In presenting the volumes of this series, as far as it has been completed,
to the notice of the public, the subscribers beg leave to say a few
words respecting its general features, and the advantages that are to result
from it both to students and instructers.

The plan proposed is to give editions of all the authors usually read in
our schools and colleges, together with such elementary and subsidiary
works as may be needed by the classical student either at the commencement,
or at particular stages, of his career.

The editions of the Classical authors themselves will be based on the
latest and most accurate texts, and will be accompanied by English commentaries,
containing everything requisite for accurate preparation on
the part of the student and a correct understanding of the author. The
fear entertained by some instructers, lest too copious an array of notes
may bribe the student into habits of intellectual sloth, will be found to be
altogether visionary. That part of the series which contains the textbooks
for schools must, in order to be at all useful, have a more extensive
supply of annotations than the volumes intended for college lectures;
and when these last make their appearance, the system of commenting
adopted in them will not fail to meet with the approbation of all.

The advantages, then, which this series promises to confer are the
following: the latest and best texts; accurate commentaries, putting the
student and instructer in possession of the opinions of the best philologists;
together with all such subsidiary information as may serve, not
only to throw light upon the meaning of the author, but also to give
rise in the young student to habits of correct thinking and to the formation
of a correct taste.

Many of the works at present used in our Classical schools are either
reprints of antiquated editions, swarming with errors, not merely in the
typography, but in the matter itself; or else they are volumes, fair to
the view, indeed, as far as manual execution is concerned, but either
supplied with meager and unsatisfactory commentaries, or without any
commentaries at all. These are the works that drive students to the
use of translations, and thus mar the fairest prospects of youthful
scholarship, producing an infinitely stronger habit of intellectual indolence
than the most copious commentary could engender.
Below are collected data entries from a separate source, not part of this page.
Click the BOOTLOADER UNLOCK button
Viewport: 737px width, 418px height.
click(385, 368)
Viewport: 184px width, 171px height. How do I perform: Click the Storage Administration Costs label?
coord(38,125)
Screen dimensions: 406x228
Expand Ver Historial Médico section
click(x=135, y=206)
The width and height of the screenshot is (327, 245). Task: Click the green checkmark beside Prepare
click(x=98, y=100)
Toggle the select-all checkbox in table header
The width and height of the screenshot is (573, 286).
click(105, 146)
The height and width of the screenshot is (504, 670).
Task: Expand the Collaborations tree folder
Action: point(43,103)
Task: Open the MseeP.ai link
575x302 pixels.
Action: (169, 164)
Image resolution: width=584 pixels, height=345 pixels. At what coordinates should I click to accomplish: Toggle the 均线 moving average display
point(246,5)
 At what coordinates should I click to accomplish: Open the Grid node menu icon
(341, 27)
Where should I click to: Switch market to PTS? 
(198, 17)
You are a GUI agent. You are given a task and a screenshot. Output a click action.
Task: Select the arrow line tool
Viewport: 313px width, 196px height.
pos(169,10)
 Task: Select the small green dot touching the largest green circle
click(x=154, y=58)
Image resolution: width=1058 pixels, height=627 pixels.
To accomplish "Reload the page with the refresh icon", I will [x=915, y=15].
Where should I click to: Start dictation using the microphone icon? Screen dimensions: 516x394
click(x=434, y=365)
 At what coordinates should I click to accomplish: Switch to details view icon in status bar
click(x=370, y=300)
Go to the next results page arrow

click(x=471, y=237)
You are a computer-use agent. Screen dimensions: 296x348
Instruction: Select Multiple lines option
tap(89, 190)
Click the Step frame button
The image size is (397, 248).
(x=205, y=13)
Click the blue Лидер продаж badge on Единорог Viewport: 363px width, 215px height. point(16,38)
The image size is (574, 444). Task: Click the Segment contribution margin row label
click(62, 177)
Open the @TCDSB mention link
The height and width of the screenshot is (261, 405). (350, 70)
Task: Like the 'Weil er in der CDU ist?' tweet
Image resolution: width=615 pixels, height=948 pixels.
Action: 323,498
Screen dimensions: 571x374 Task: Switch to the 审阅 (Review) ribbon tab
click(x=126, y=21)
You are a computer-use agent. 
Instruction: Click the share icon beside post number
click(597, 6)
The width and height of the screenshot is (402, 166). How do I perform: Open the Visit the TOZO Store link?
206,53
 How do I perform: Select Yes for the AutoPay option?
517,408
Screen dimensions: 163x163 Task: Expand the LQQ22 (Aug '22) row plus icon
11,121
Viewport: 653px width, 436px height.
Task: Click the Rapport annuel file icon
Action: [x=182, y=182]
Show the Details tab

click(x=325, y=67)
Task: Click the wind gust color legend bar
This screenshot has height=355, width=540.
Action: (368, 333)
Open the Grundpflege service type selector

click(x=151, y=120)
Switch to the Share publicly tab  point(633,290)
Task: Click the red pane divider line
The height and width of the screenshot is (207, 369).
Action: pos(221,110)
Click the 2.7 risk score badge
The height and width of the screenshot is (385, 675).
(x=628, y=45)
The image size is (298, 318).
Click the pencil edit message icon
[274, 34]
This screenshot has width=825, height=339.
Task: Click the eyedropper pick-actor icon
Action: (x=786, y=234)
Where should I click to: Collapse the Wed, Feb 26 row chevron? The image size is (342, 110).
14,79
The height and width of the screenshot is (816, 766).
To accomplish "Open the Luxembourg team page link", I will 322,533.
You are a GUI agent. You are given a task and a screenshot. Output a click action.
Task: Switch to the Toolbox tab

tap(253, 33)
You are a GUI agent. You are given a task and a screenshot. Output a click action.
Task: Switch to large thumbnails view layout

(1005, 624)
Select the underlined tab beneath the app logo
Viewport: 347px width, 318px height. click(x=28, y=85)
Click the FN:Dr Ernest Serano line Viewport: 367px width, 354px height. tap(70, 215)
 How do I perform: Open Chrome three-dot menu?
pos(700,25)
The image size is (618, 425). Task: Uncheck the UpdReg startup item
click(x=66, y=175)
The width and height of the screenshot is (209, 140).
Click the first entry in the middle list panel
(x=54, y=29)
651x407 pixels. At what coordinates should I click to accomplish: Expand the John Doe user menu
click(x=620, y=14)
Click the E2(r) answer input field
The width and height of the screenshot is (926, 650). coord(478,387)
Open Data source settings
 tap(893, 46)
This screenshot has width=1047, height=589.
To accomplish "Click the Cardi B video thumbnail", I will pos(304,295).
Indeed,
to place this matter in its proper light, and to show, within a very
brief compass, how much good the projected series is about to accomplish,
it may be sufficient to state, that the printed translations of
those authors whose works have been thus far published in the series
meet now with a much less ready sale than formerly; and are seldom,
if ever, seen in the hands of those whose instructers have the good
sense and judgment to give a decided preference to the volumes edited
by Professor Anthon.

The publishers take the liberty to subjoin a few of the communications
relative to the published volumes of the series, which they have
received from gentlemen of high classical reputation in different parts of
the country.

New York, May, 1839.

Harper & Brothers,
82 CLIFF-STREET.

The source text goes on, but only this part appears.